Your task
Determine how many lines in the entries below contain "agent", and output that number alone.

Data listing
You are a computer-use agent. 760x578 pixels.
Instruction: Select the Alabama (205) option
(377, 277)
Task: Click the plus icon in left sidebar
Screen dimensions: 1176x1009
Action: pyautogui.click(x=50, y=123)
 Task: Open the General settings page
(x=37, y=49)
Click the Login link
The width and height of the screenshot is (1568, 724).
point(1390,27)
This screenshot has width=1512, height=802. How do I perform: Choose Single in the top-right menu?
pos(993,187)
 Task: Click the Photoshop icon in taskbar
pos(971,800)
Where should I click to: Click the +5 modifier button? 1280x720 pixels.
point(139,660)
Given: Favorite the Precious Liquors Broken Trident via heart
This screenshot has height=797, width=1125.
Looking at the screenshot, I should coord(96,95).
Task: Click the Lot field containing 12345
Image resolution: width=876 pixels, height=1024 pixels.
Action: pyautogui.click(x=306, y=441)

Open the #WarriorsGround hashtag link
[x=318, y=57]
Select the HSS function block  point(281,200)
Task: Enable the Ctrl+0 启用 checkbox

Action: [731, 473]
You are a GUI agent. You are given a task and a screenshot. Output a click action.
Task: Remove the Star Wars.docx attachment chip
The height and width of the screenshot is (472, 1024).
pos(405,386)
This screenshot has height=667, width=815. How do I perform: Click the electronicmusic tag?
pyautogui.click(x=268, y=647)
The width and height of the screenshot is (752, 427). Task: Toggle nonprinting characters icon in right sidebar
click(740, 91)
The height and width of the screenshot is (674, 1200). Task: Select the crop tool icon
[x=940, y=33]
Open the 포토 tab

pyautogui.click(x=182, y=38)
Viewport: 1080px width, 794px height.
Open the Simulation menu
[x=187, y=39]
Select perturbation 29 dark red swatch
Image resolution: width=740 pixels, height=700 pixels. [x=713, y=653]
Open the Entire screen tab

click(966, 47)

Result of this task
2